# [Extracted material]
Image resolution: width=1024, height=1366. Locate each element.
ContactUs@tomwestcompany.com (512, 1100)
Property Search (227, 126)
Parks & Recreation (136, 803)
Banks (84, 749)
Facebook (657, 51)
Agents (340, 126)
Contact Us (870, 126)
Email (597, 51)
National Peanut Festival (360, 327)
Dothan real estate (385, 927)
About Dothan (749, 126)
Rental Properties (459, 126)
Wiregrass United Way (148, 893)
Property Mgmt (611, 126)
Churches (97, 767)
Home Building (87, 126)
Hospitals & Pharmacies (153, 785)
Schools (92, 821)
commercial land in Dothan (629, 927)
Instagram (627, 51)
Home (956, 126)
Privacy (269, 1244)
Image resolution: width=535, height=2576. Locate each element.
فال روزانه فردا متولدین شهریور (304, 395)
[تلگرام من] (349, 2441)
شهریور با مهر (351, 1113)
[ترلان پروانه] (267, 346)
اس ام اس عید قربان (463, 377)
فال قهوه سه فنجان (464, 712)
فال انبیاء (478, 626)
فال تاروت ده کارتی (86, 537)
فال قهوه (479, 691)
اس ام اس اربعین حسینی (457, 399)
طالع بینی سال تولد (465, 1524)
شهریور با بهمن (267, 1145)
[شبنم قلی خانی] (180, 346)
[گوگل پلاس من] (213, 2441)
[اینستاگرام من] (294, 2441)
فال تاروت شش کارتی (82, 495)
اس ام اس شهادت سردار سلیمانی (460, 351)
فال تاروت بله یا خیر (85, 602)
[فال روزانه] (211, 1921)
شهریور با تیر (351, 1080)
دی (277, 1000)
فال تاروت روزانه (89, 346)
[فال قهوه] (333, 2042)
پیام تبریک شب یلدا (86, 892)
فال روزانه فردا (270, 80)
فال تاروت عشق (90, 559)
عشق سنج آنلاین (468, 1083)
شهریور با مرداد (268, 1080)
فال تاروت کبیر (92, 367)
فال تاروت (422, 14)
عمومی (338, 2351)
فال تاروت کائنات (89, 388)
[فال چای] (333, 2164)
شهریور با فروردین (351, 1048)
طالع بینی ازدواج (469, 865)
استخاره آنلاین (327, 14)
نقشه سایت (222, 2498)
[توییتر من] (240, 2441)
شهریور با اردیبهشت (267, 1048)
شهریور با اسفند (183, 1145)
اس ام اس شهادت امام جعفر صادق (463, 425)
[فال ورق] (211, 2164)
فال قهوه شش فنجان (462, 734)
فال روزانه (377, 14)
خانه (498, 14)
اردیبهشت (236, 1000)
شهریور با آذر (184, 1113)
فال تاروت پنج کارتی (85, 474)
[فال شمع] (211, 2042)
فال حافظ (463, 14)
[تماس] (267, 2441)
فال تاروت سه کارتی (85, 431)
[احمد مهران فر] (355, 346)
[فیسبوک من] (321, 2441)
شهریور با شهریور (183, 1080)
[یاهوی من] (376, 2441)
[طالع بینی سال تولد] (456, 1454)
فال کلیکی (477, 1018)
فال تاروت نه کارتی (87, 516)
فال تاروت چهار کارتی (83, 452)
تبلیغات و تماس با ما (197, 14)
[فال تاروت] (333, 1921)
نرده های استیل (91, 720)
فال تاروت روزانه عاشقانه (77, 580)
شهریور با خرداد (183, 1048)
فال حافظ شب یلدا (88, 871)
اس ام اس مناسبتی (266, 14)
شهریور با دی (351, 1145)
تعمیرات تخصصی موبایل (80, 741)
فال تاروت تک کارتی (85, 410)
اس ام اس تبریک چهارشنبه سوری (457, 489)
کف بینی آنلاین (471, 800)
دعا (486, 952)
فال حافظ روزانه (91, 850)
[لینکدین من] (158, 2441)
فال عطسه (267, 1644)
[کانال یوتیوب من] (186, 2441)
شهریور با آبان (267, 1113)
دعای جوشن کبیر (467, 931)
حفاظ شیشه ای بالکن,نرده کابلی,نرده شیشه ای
---
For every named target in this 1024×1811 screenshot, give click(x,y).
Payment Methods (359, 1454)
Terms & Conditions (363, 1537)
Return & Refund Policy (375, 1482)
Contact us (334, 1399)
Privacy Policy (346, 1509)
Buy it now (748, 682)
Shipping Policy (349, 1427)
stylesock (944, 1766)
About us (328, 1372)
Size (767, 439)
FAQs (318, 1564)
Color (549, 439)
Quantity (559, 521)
...
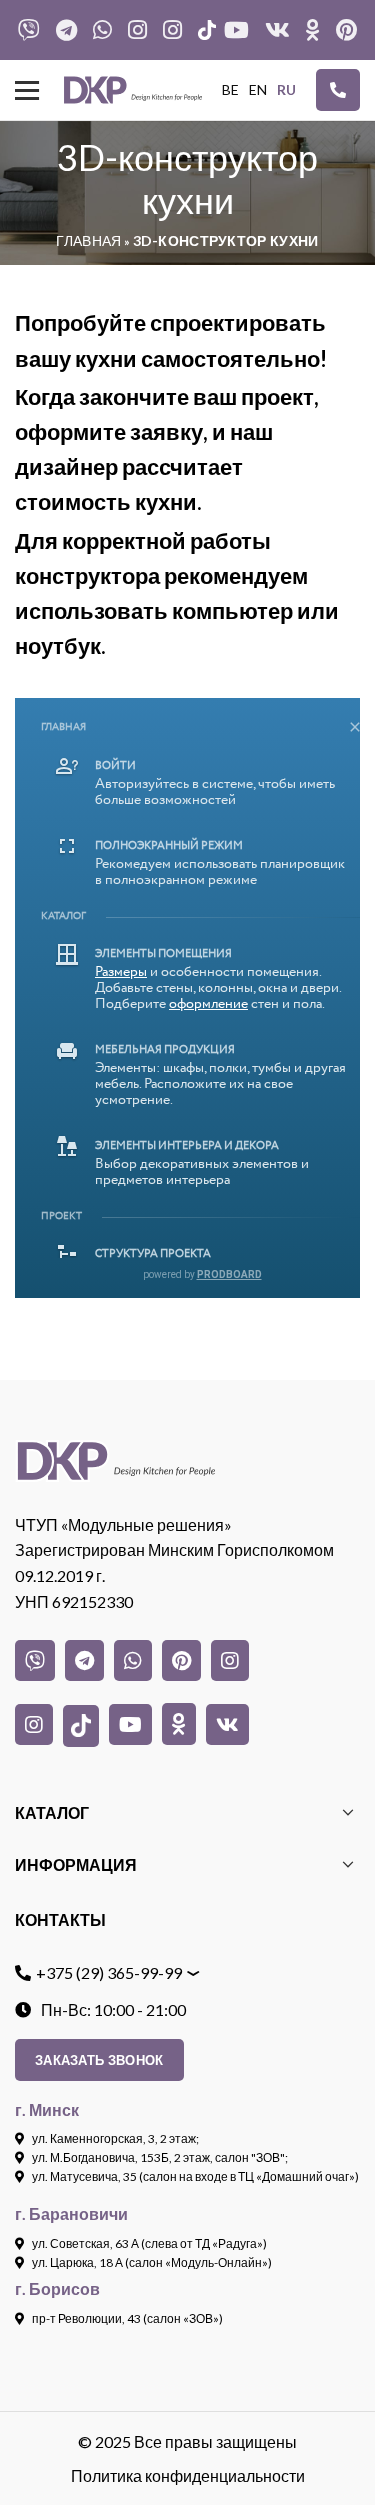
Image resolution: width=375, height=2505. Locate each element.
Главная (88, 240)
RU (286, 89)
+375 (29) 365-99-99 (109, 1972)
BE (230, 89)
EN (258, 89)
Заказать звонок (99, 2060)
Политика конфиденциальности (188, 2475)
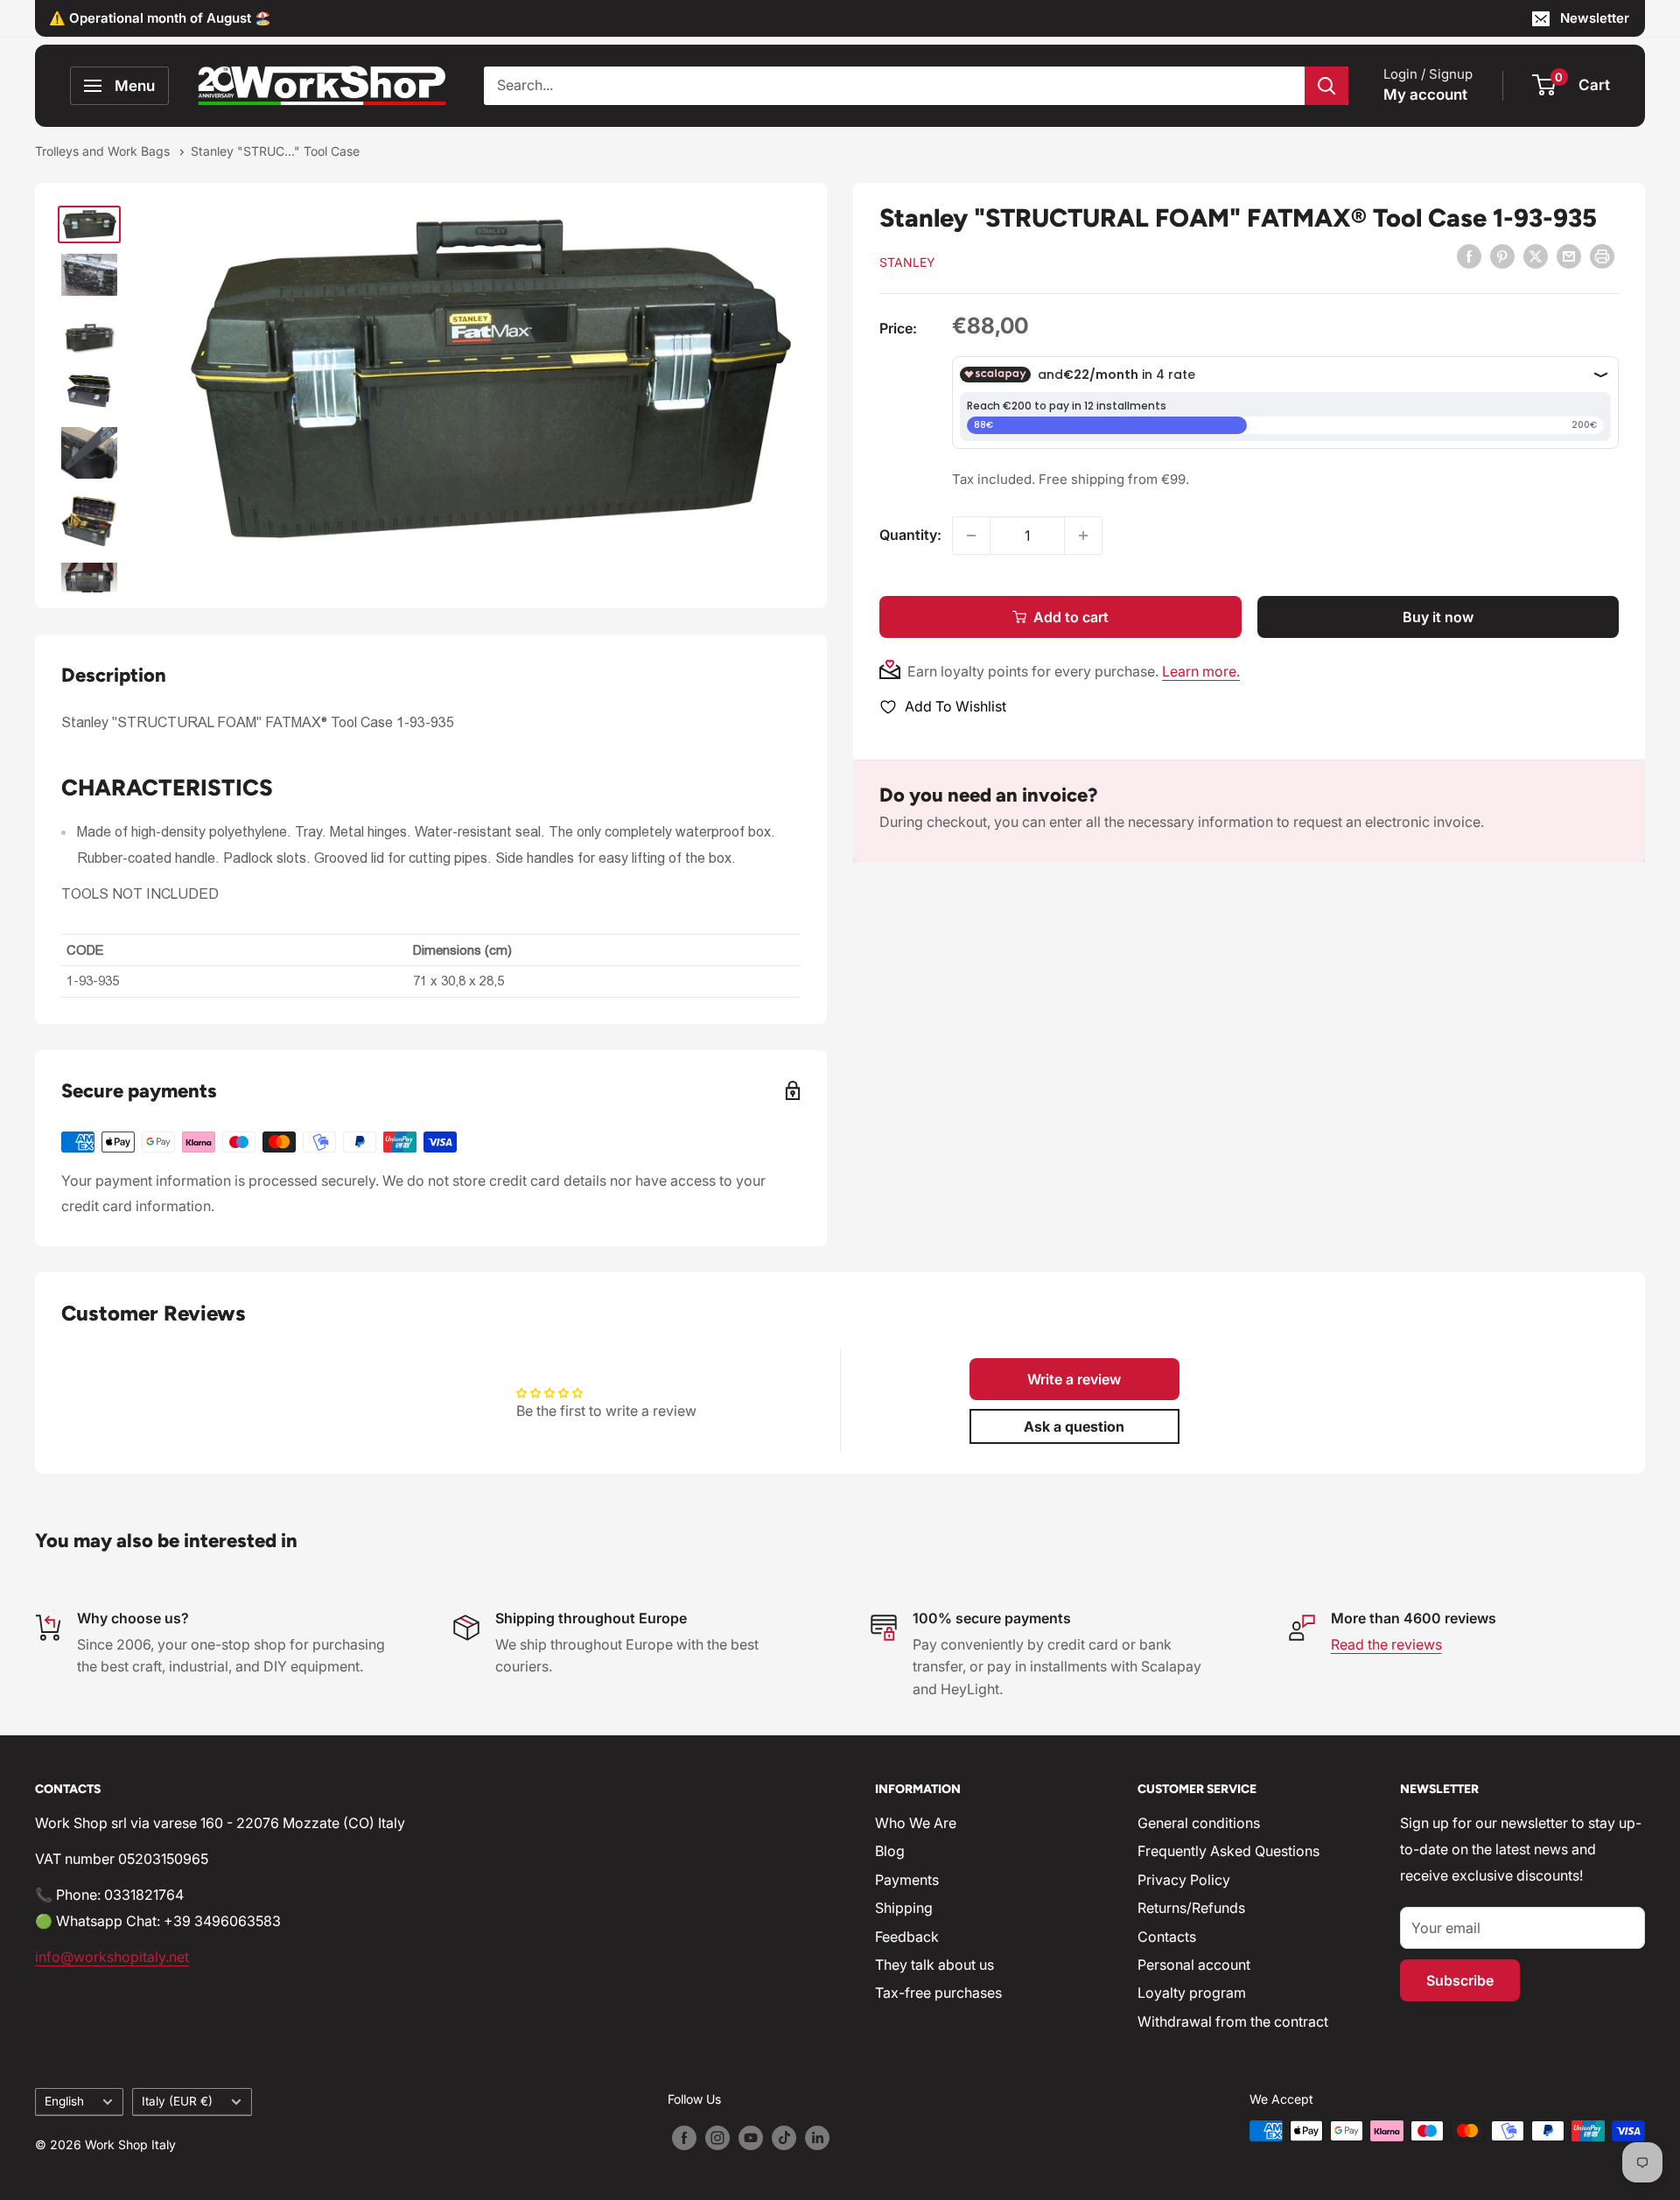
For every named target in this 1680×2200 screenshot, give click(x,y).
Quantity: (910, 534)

# [Task item]
Reproduce the entries above exactly, but only the lines between the line holding "کف بینی آنلاین (471, 800)" and the line holding "حفاظ شیشه ای بالکن,نرده کابلی,نرده شیشه ای", inclusive.

# [Solution to the problem]
کف بینی آنلاین (471, 800)
دعا (486, 952)
فال حافظ روزانه (91, 850)
[لینکدین من] (158, 2441)
فال عطسه (267, 1644)
[کانال یوتیوب من] (186, 2441)
شهریور با آبان (267, 1113)
دعای جوشن کبیر (467, 931)
حفاظ شیشه ای بالکن,نرده کابلی,نرده شیشه ای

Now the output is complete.